*** EXTRACTED RECORDS

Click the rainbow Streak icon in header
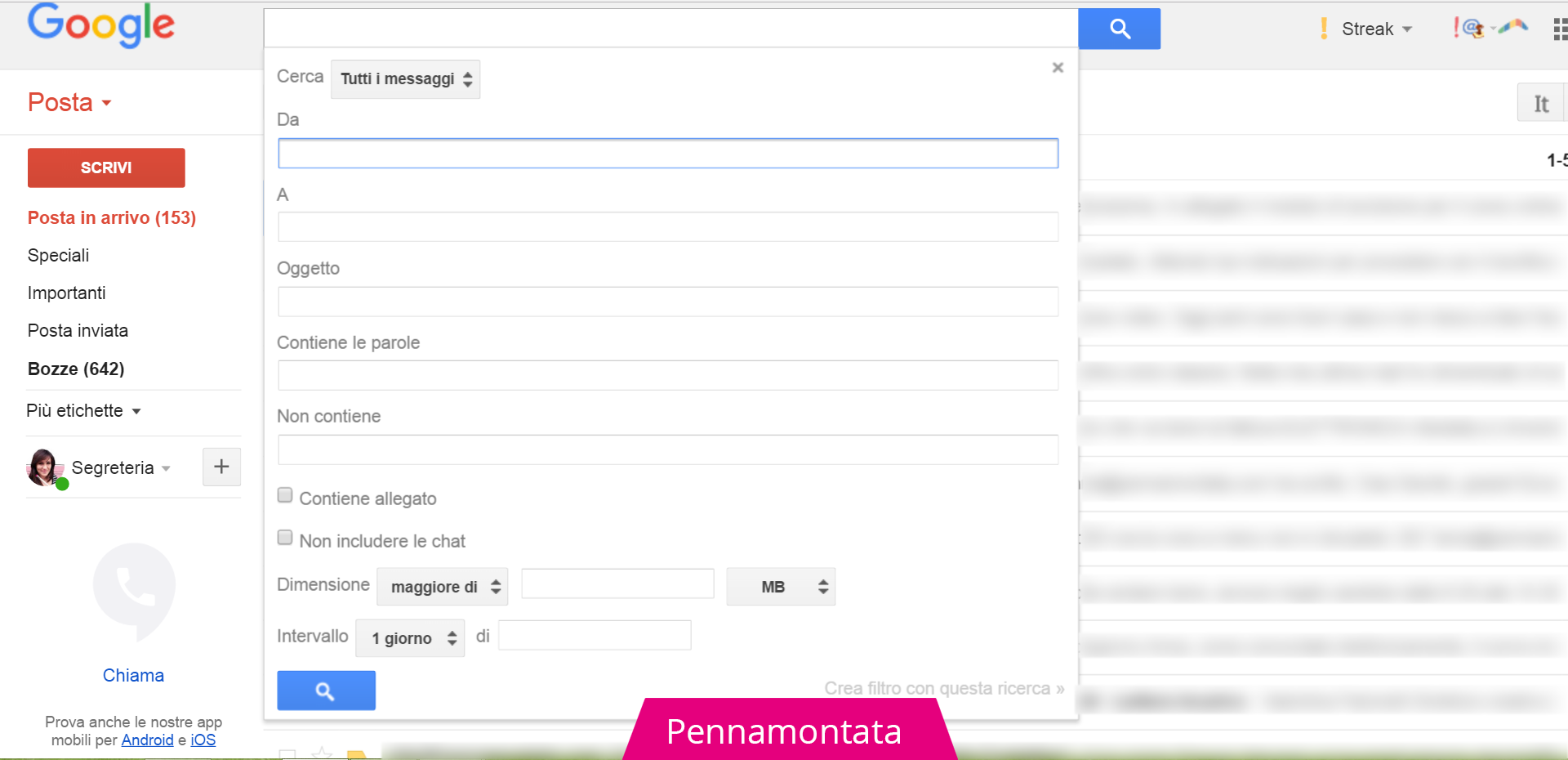The width and height of the screenshot is (1568, 760). coord(1512,27)
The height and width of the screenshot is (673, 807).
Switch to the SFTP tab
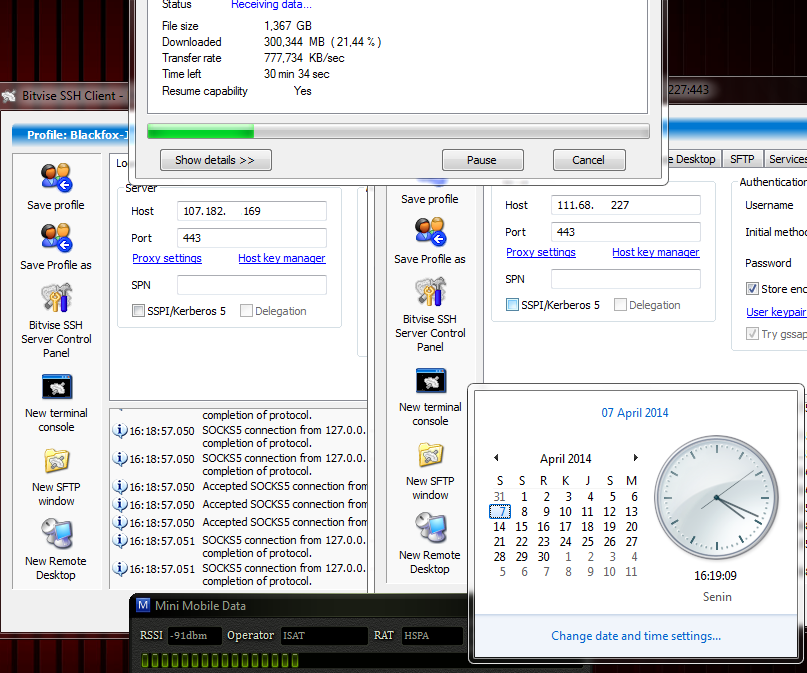pos(742,158)
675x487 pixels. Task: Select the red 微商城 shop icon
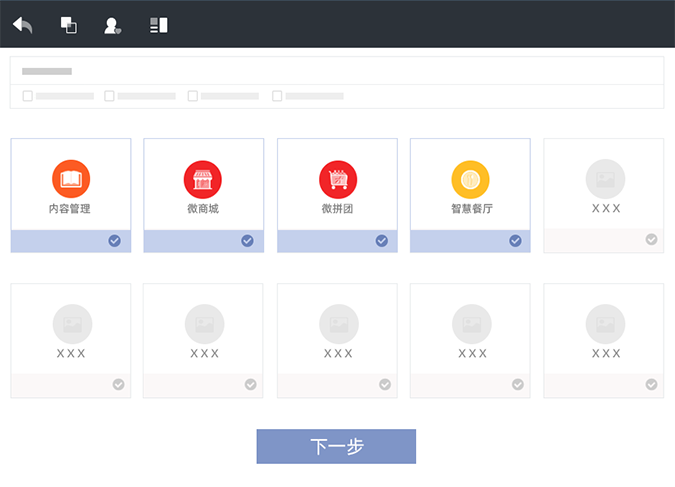tap(203, 179)
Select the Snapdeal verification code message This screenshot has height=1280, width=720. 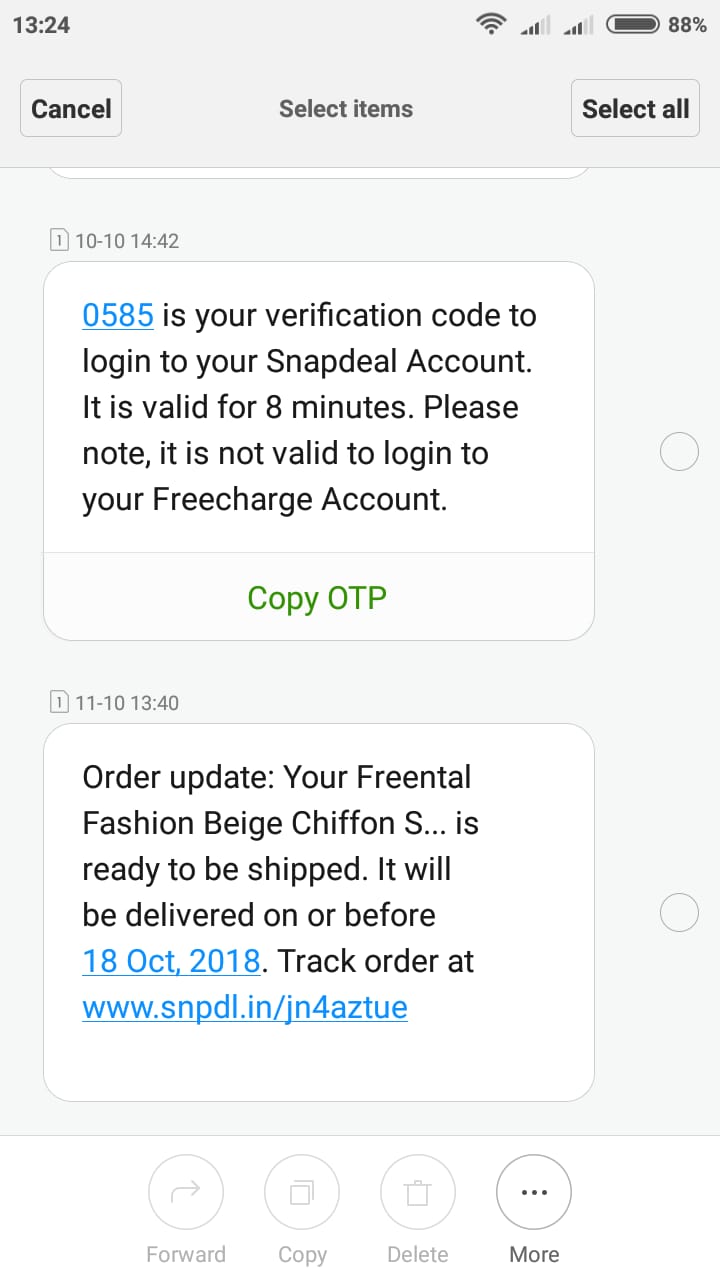pos(680,453)
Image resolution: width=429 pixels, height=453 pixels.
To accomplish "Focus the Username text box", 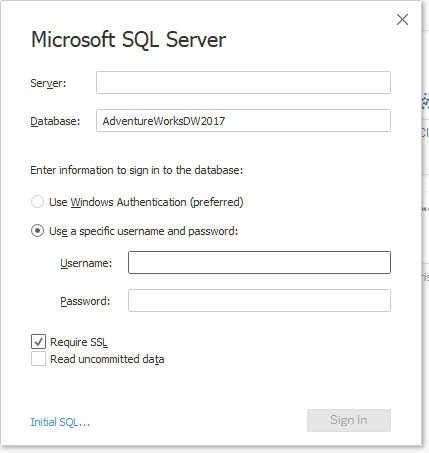I will 259,263.
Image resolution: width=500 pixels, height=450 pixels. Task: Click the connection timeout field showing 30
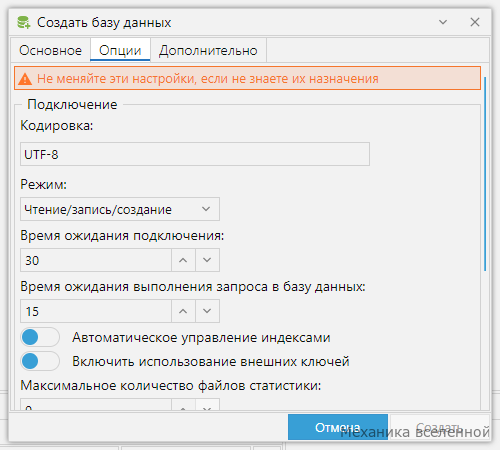coord(96,260)
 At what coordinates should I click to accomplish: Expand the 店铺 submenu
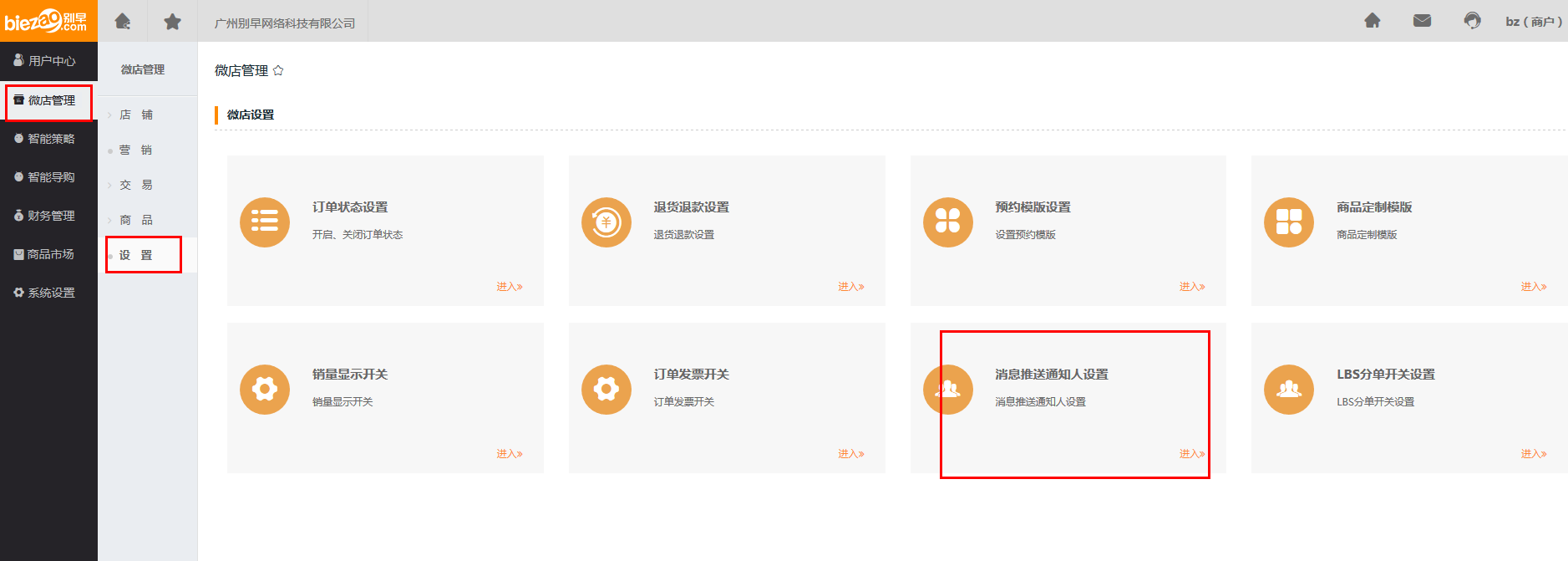[135, 115]
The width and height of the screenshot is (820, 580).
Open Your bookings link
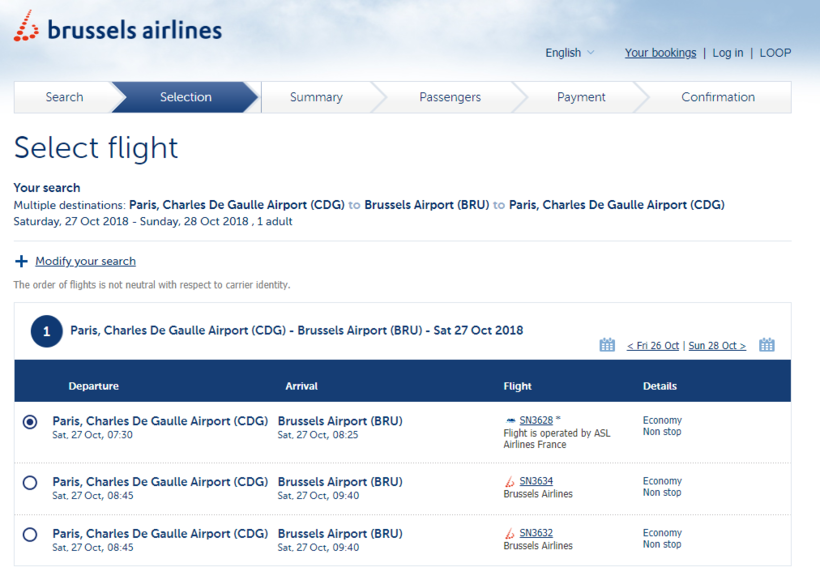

******

Reproduce word for word the lines running from the line with "The width and height of the screenshot is (820, 580)." through the end of the data, both included, and nothing else; leave out the pictures.

The width and height of the screenshot is (820, 580).
Open Your bookings link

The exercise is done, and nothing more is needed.